Advanced Persistent Threats (APTs): APTs refer to a form of attack which gains unauthorised network access, remaining undetected for long periods. As their name suggests, APTs are advanced malware, and persistent in their nature, which are funded and entirely motivated to accomplish the specific goal for which they have been designed. Examples of APTs include Conifer A/B/C, Torpig, Kraken or TDSS/TLD4 malware – all of which leverage DNS to stealthily communicate with a remote C&C server in order to gather additional malware packages and instructions, and carry out their attacks.
Defence solutions
It’s clear then that, with such a wide variety of possible DNS attack vectors – those above being only a sample – no single technology alone can be effective in defending against them all. The comprehensive protection of an organisation’s DNS infrastructure and services requires Middle East companies to have a multi-faceted security strategy that employs a layered defence using some or all of the following solutions:
DNS firewalls: Inline devices that provide real-time threat intelligence, anomaly detection and protection against malicious domains.

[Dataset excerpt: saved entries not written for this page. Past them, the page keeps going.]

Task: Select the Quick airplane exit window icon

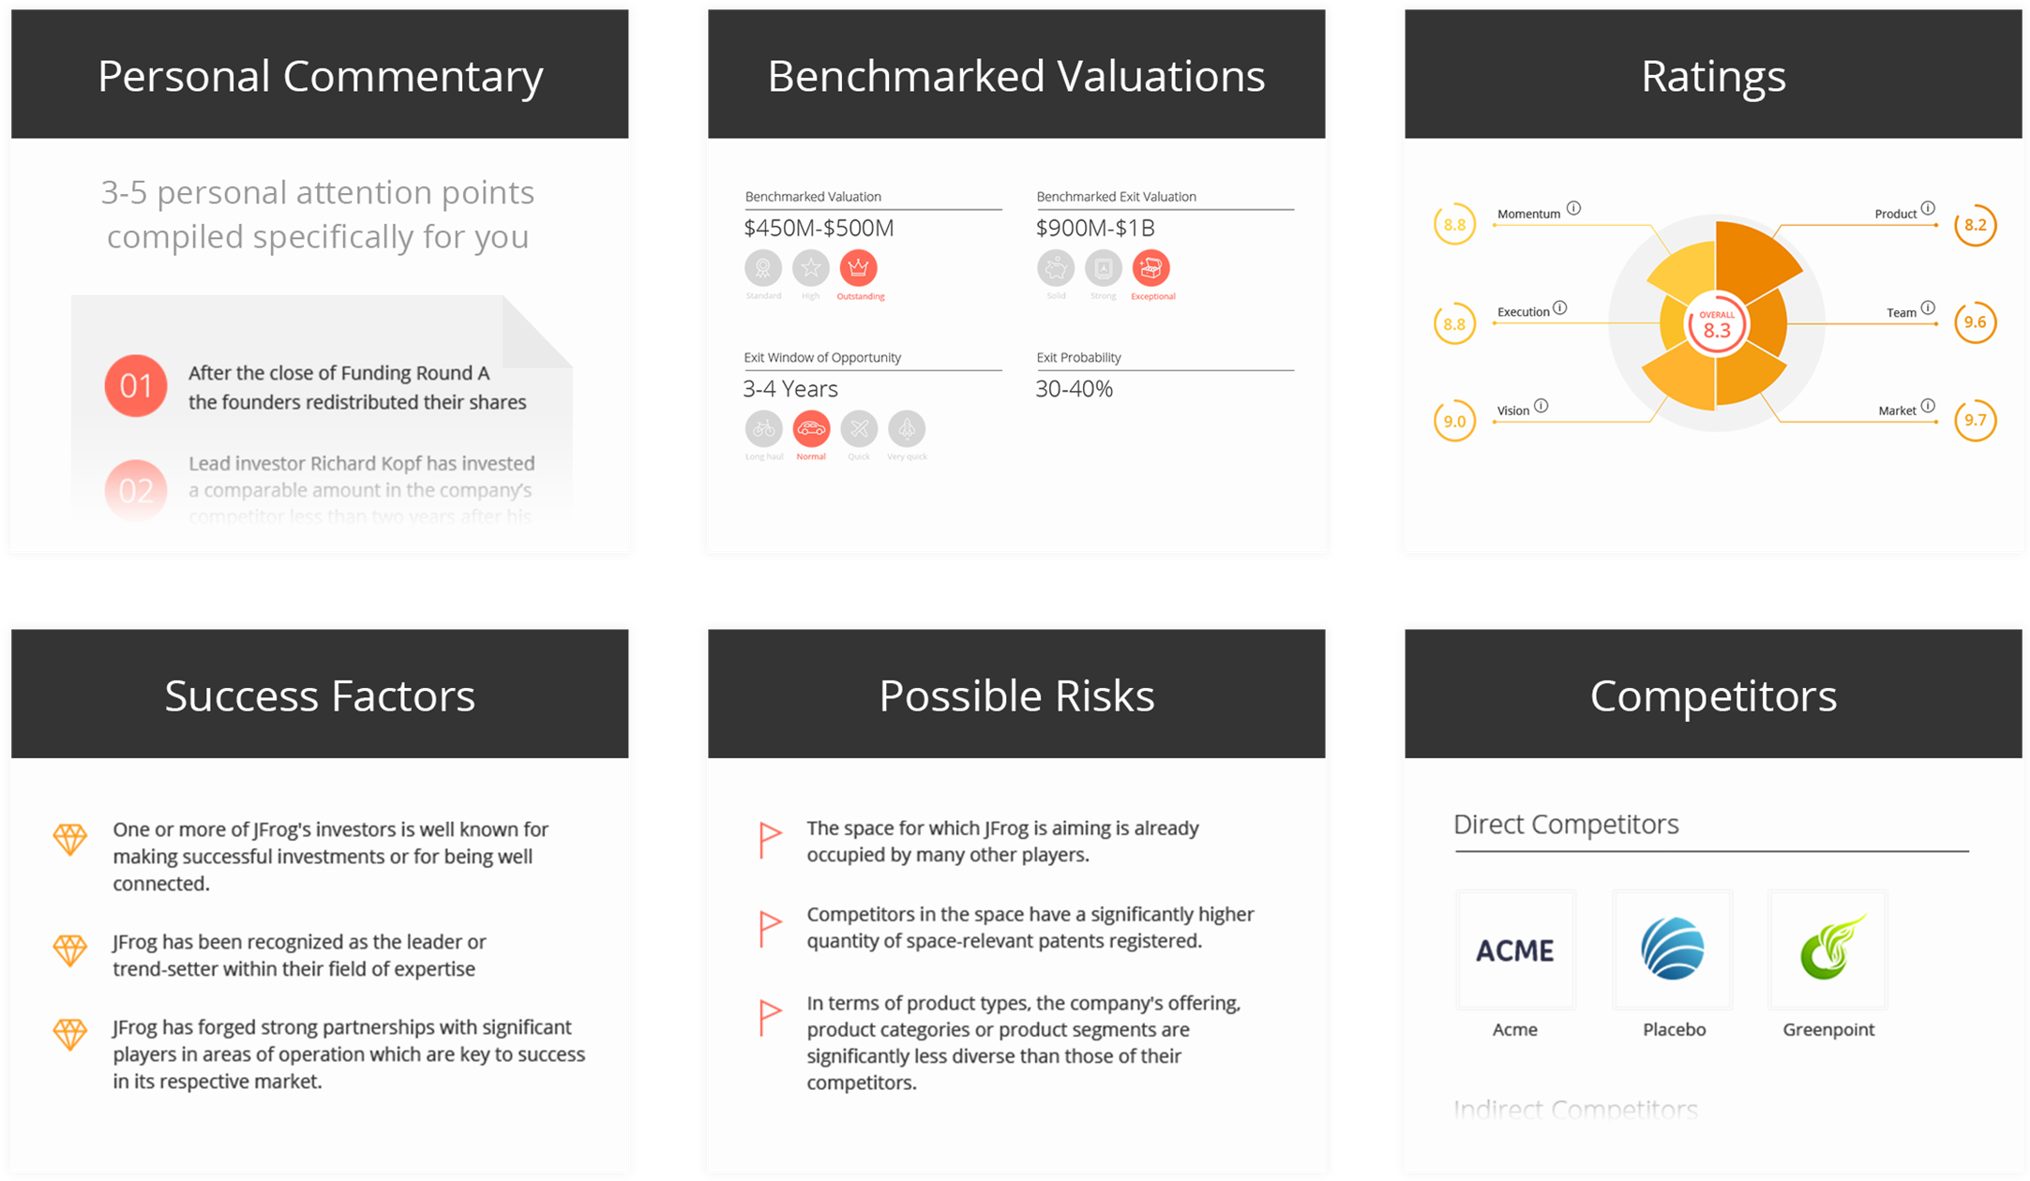Action: [859, 429]
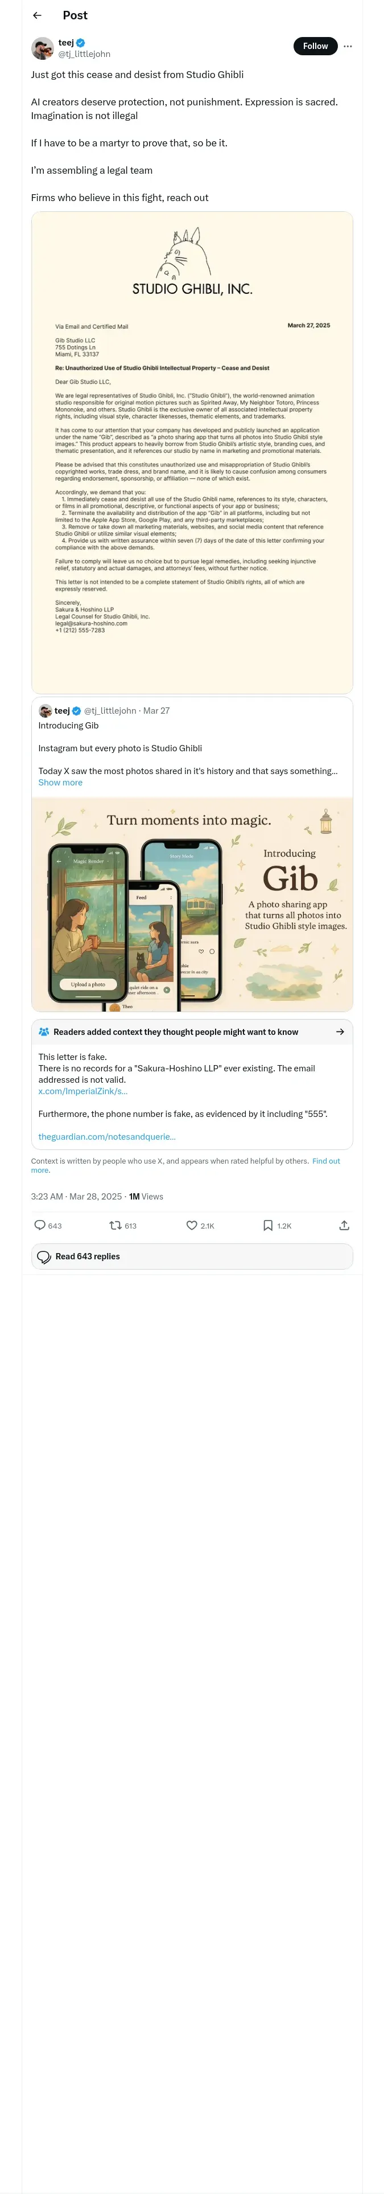Viewport: 384px width, 2194px height.
Task: Open the three-dot more options menu
Action: click(x=347, y=47)
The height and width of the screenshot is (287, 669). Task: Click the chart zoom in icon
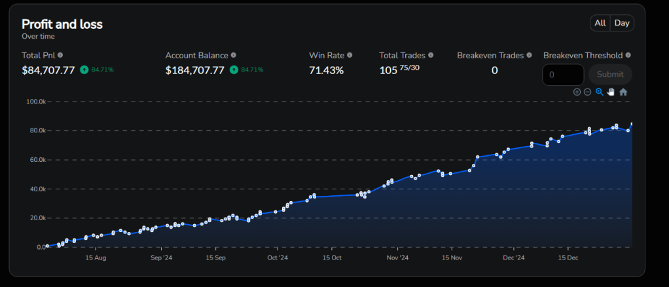[577, 92]
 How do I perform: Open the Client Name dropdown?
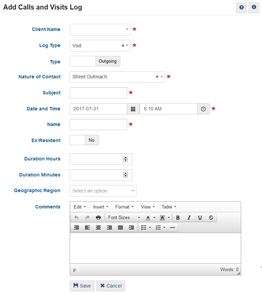click(x=100, y=30)
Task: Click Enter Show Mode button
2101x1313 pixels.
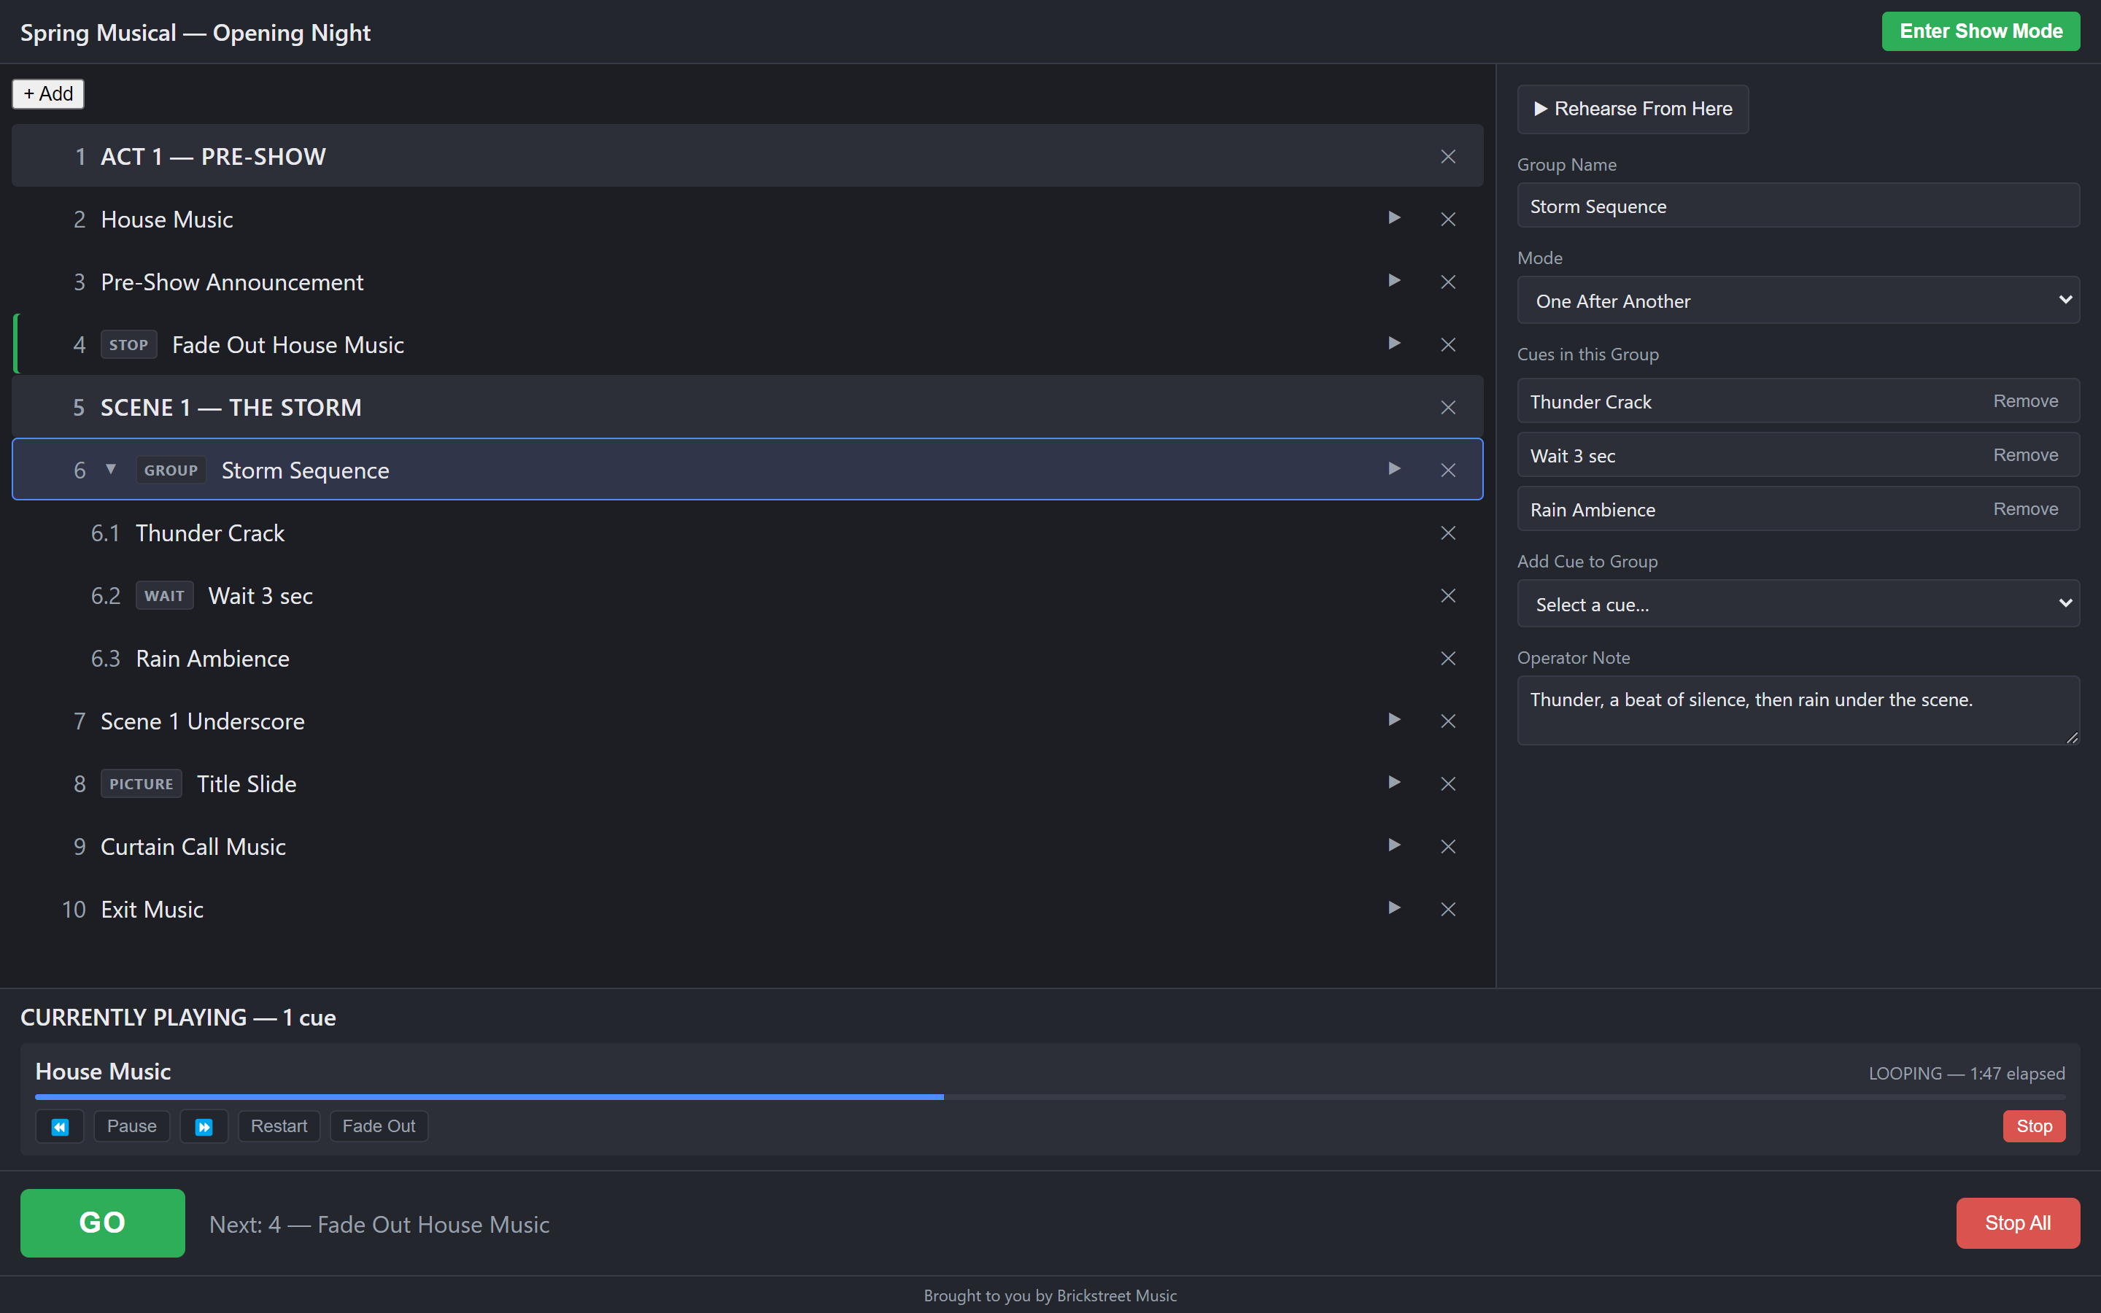Action: 1980,31
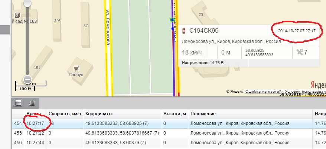This screenshot has width=326, height=149.
Task: Click the green track point marker
Action: 172,20
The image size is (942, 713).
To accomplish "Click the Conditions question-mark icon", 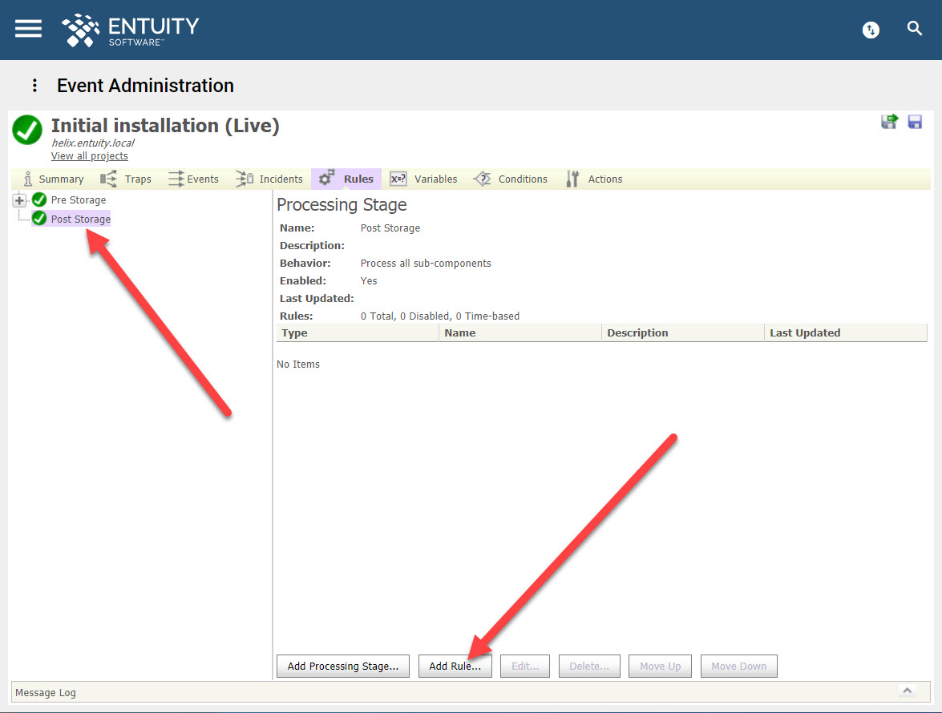I will point(483,179).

DNSSEC: DNS Security Extensions digitally sign the DNS records to ensure that no poisoning of these records can happen from what appear to be trusted sources.
DOS/DDOS protection systems: These can detect advanced DDoS attacks and take steps necessary to protect against them.
Data Leakage Prevention (DLP) monitoring systems: These will detect if any data leakage is taking place using DNS, among other protocols.
Dedicated APT-aware analytics systems: By employing machine learning along with other behavioural techniques, these systems detect APT malware that use DNS to communicate with C&C servers.
Conclusion
DNS is rapidly becoming a highly attractive means of evading existing defence mechanisms and exploiting any one of the aforementioned attack vectors for those attackers and malware authors whose primary motive is cyber war, industrial espionage, hacktivism, political gain or protest, theft of data, distribution of spam, or to cause maximum disruption by carrying out a coordinated DDoS attack.
There appear to be a compelling number of reasons as to why businesses should make their DNS security a high priority, but it’s clear that DNS servers are still often neglected, leaving organisations open to attacks.
We have seen a meteoric rise in the frequency, volume and sophistication of DNS–based attacks over the last couple of years, which suggests that existing intrusion detection and prevention systems, and next-generation firewalls may no longer be a sufficient means of defence in themselves.
It’s evident therefore that enterprises now need to consider a robust and multi-pronged defence strategy as a means of combatting these modern threats and the malware that reliably use DNS to evade existing defence mechanisms. Hackers will inevitably continue to try to attack a business’s infrastructure, so it’s important to consider how this will be managed once an attack takes place or, better still, how to prevent it happening in the first place.
Organisations in the Middle East need to ensure that their infrastructure is protected, and to encourage effective interaction with third parties such as registrars in order to ensure that they do not become the next victim.